Vintage the long end around the gig and over the short end.

One end of your cordage should be looped as indicated.

Wrap the long end around the gig and over the short end.

Wrap the long end around and over the short end of the gig.

Keep wraps tight.

Tighten the coverings.

Continue wrapping.

Continue to wrap.

Feed the end through the loop you made in the beginning.

Feed the end into the loop you established at the start.

Firmly pull the bottom tail and the loop with grab the loose end of your cordage.

With the loose end of your cordage, pull firmly on the bottom tail and the loop.

Pull the loop just under the first couple of wraps and trim the two ends.

Trim the two ends of the loop slightly beneath the first couple of wraps.

Vintage Knife and lashing close up.

vintage lashing final process.

Hunting with a Gig: Some Pointers

Survivors are scavengers. Split tip jobs are ideal chance weapons. A gig is simple to use and deploy, whether you come across a quail concealed in a patch of grass or discover a frog on the edge of a murky swamp. Gigging may also be a game of waiting. Waiting for a fish to come within striking distance or a rat to poke its head out of a burrow may require a lot of patience. In any case, it’s a useful tool for going about everyday survival tasks or actively hunting and collecting. It may also be used as a weapon of self-defense, a trekking staff, or a cooking skewer.
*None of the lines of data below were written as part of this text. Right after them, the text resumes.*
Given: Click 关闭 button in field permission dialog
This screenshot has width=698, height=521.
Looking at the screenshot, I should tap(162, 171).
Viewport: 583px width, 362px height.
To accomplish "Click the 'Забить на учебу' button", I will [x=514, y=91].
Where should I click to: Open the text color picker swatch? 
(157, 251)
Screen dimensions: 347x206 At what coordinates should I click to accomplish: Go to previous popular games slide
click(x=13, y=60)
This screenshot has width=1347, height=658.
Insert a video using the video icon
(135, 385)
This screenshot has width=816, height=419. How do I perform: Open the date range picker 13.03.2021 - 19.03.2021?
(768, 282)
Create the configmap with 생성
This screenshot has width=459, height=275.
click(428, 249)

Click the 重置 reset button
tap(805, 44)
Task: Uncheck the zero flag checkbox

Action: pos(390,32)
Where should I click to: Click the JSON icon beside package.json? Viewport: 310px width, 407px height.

Gigs work best for games that take place in or around water. Fish and frogs are the main prey. The nocturnal American bullfrog emerges at night throughout the spring and summer months. By shining a light into their eyes, they will not be able to notice you approaching. Frog legs are a nutrient-dense, substantial diet that is perfect for survival. For thousands of years, primitive communities all throughout the globe have relied on variations of the split tip job to put food on the table. The split tip gig is one of the greatest marine hunting instruments known, with applications ranging from freshwater trout and salmon to sea urchins and coconut crabs.

Man using small gig spear in river.

Summary

If you’ve never utilized a gig before, I recommend giving it a go at least once for the experience. Metal commercial gigs may be found for a few dollars at various hunting/fishing shops. With a couple of screws, they may be readily attached to the end of a long pole. For information on frog gigging laws, restrictions, and seasons in your state, contact your local DNR office. Although most states prohibit the use of a primitive gig, utilizing a commercial gig is useful practice in case you ever need to apply your survival skills in an emergency.

It’s important to remember that the question isn’t IF, but WHEN.

Creek

Unofficial hunger games cover with gig.

Consider buying up a copy of my new book, The Unofficial Hunger Games Wilderness Survival Guide, if you love studying primitive survival techniques like this one. It’s a basic skills handbook based on the famous Hunger Games book series. It’s a fantastic book that’s jam-packed with life-saving primitive survival techniques in the areas of shelter, food, fire, and rescue. Great for getting youngsters interested in survival techniques, but readers of all ages will love it!

 

 

 

The “best small game traps” is a trap that can be used to hunt small animals. The trap consists of a wire cage and bait, which you can use to catch small mammals like squirrels.